Danish chef and restaurateur (born 1974)

Rasmus Kofoed (born 1974) is a Danish chef and restaurateur who won the gold medal at the 2011 Bocuse d'Or, after previously taking the bronze medal in 2005 and the silver medal in 2007 in the same competition. He is the head chef and co-owner of Geranium, a 3-star Michelin restaurant in Copenhagen.

==Early life==
Kofoed was born in Birkerød in 1974. He grew up with his mother after his parents split up after a few months. She later had four more children with her new husband, Ole, a biologist. Kofoed attended Rudolf Steiner schools in first Kvistgård and then Vordingborg.

== Career==
Rasmus Kofoed received his training at Hotel D’Angleterre on Kongens Nytorv in Copenhagen and afterwards worked at the two-Michelin-star restaurant Scholteshof in Belgium. On his return to Copenhagen, he served as head chef at various top restaurants before opening his first restaurant, Geranium (one Michelin Star Awarded in 2012, two in 2013, three in 2016) in Rosenborg Gardens, together with Søren Ledet. Shortly after, the restaurant received a star in the Michelin Guide but faced closure after the bankruptcy of an investor in 2009. In 2010 the restaurant re-opened in one of the office towers of Parken Stadium, a football stadium in the Indre Østerbro (Inner Østerbro) district of Copenhagen, Denmark.

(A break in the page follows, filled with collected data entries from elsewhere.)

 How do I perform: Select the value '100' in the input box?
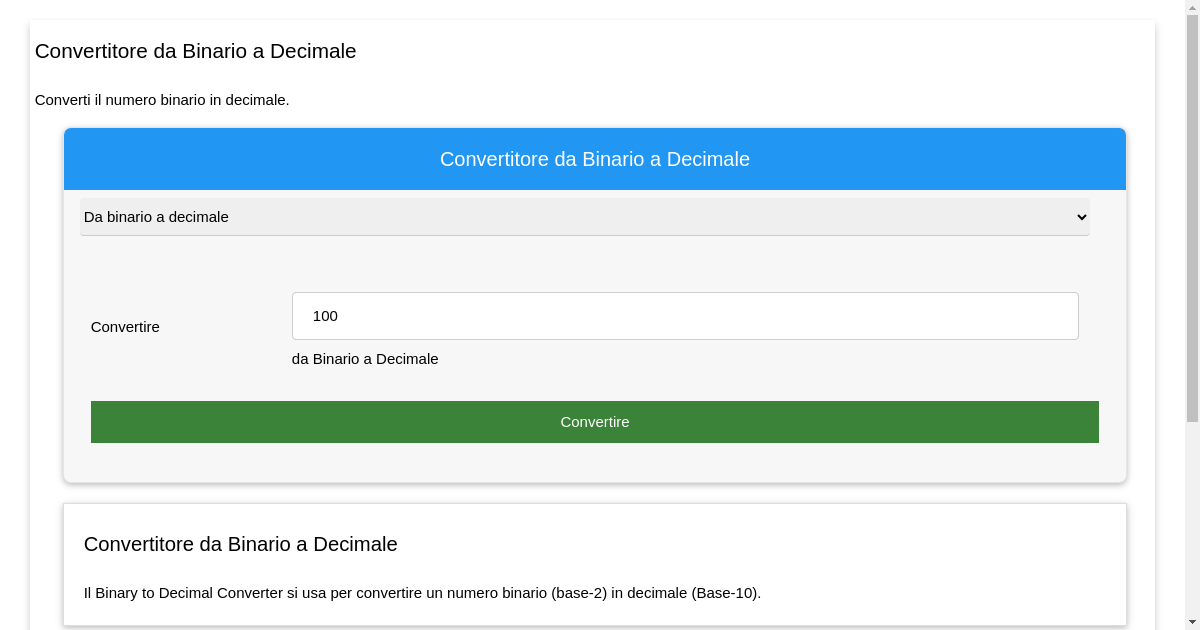[326, 316]
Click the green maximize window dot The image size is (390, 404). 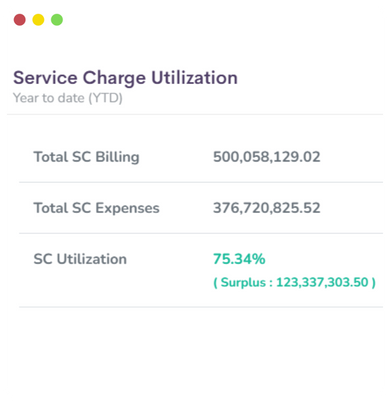[57, 20]
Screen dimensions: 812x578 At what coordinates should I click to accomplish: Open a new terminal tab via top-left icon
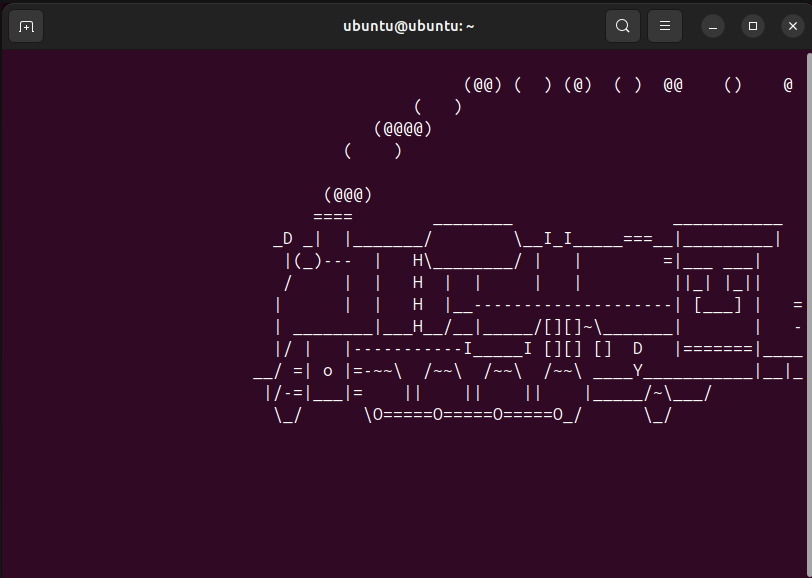point(26,26)
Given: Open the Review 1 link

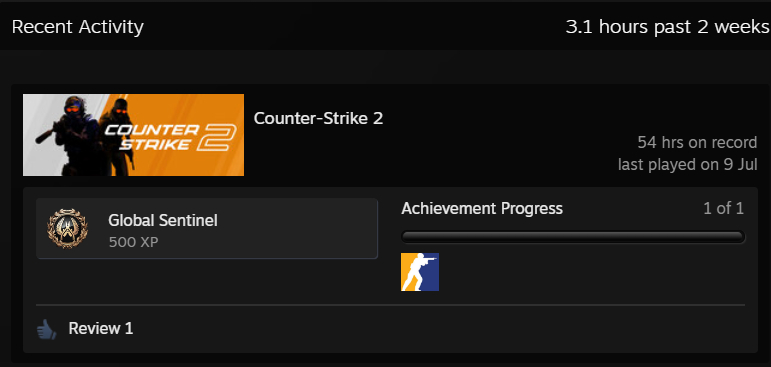Looking at the screenshot, I should pos(101,328).
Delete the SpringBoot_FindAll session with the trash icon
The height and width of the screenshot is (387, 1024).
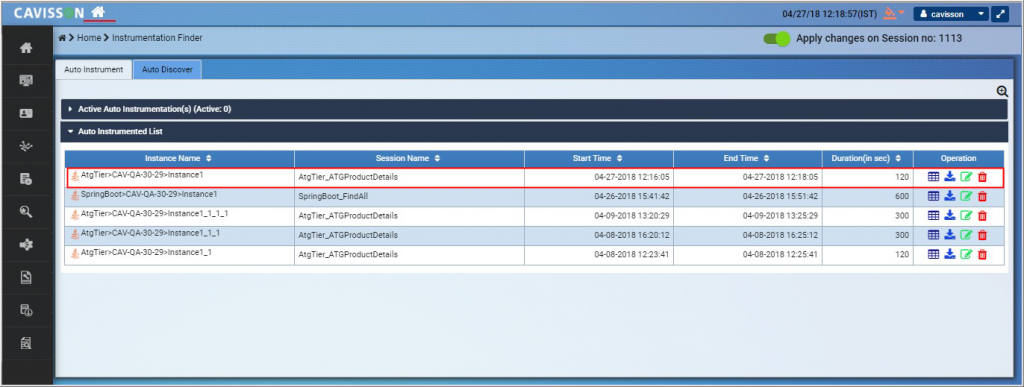pos(982,196)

In 2007, he served as the captain of the Danish national chef team at the Bocuse d'Or. While some controversy surrounded the Bocuse d'Or victory of French chef Fabrice Desvignes, Kofoed made no official complaint. Desvignes became the subject of controversy, allegedly cheating by smuggling precooked ingredients into the final. The events became the subject of the 2008 book Infernoet i Lyon.

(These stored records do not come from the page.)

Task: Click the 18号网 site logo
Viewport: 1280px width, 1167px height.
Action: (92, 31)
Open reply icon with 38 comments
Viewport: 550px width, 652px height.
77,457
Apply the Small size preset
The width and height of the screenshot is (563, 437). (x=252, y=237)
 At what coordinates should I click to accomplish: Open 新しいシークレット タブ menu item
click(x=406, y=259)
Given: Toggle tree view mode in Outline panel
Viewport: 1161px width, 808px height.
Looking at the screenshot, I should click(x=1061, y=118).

In October 2009, Kofoed was the Danish selection for representation at the 2011 Bocuse d'Or, becoming the first person to participate in the competition three times. At the time, he stated his ambition was "to bring home the one statue I'm missing," which he did in the January 2011 finals. This gold medal prize followed his victory in the 2010 Bocuse d'Or Europe.

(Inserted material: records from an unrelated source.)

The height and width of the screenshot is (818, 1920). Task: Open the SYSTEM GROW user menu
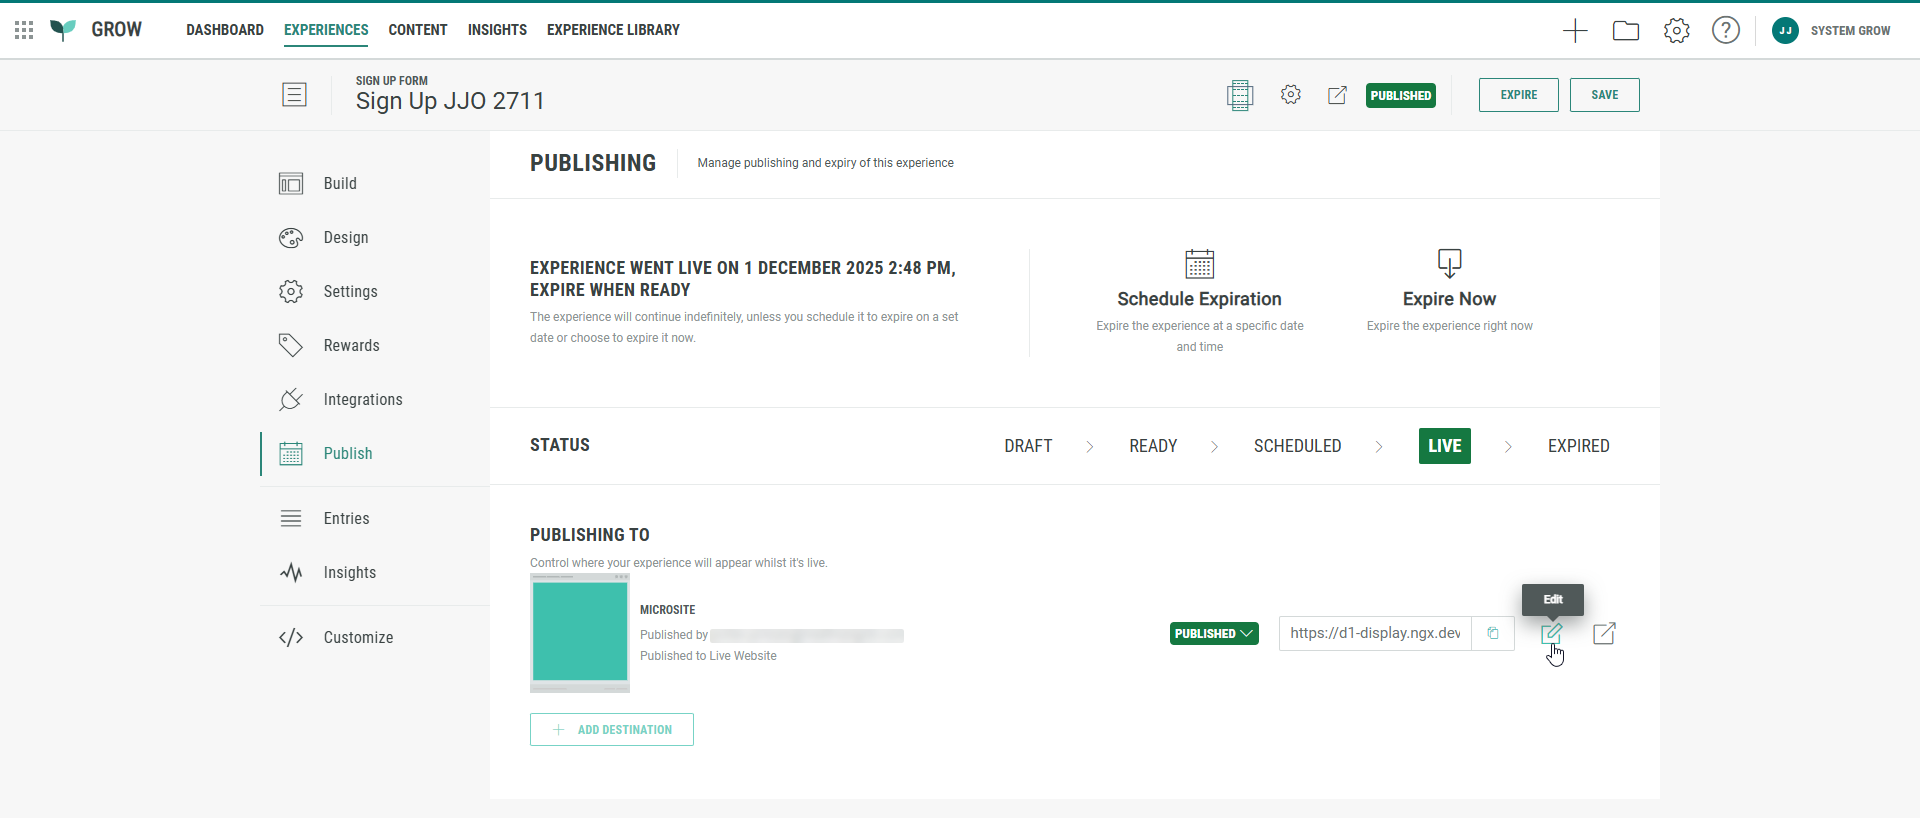click(1831, 31)
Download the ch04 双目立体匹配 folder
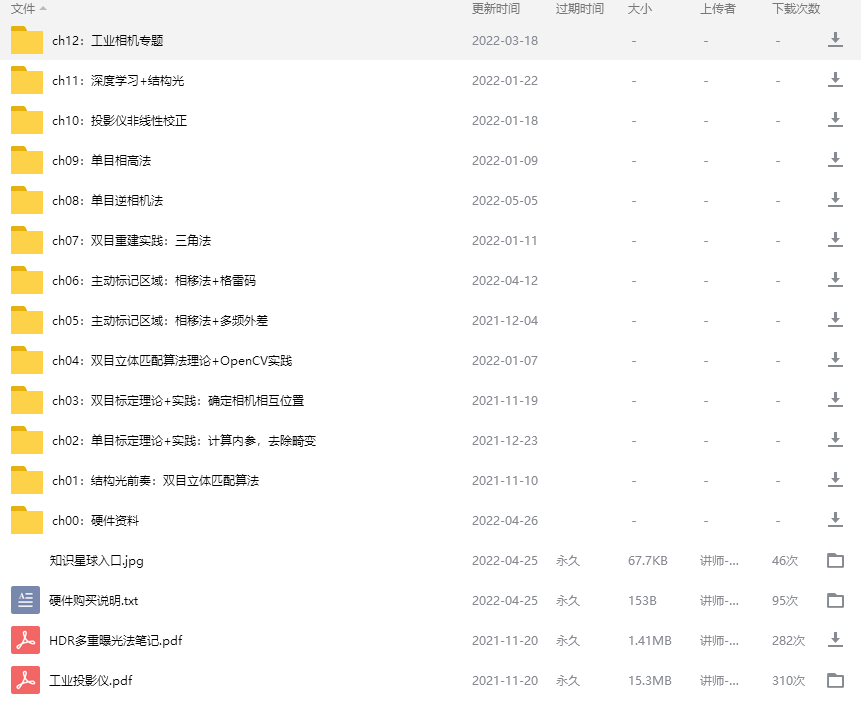861x702 pixels. point(836,360)

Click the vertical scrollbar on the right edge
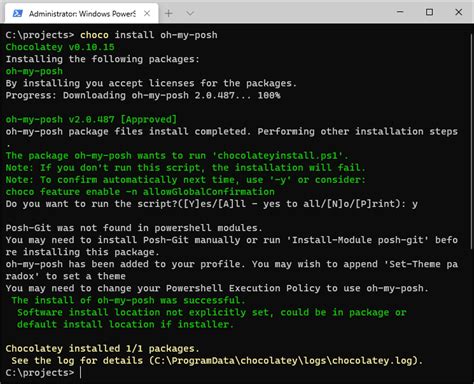click(472, 140)
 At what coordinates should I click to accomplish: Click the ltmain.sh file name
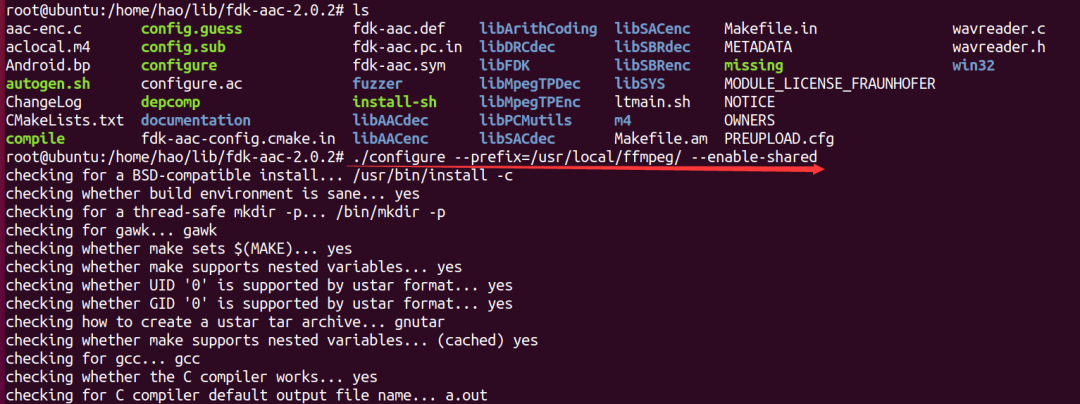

Geranium became the first Danish Michelin 3-star restaurant in 2016 and has held its 3 stars since then.

==Personal life==
Kofoed is in a relationship with his cohabitant, Maja Bak-Hansen. They have three children: Kamille (born 2012), Karljohan (born 2014) and Augusta (born 2016).

== Awards ==
- Bronze medal, 2005 Bocuse d'Or
- Silver medal, 2007 Bocuse d'Or
- Gold medal, 2010 Bocuse d'Or Europe.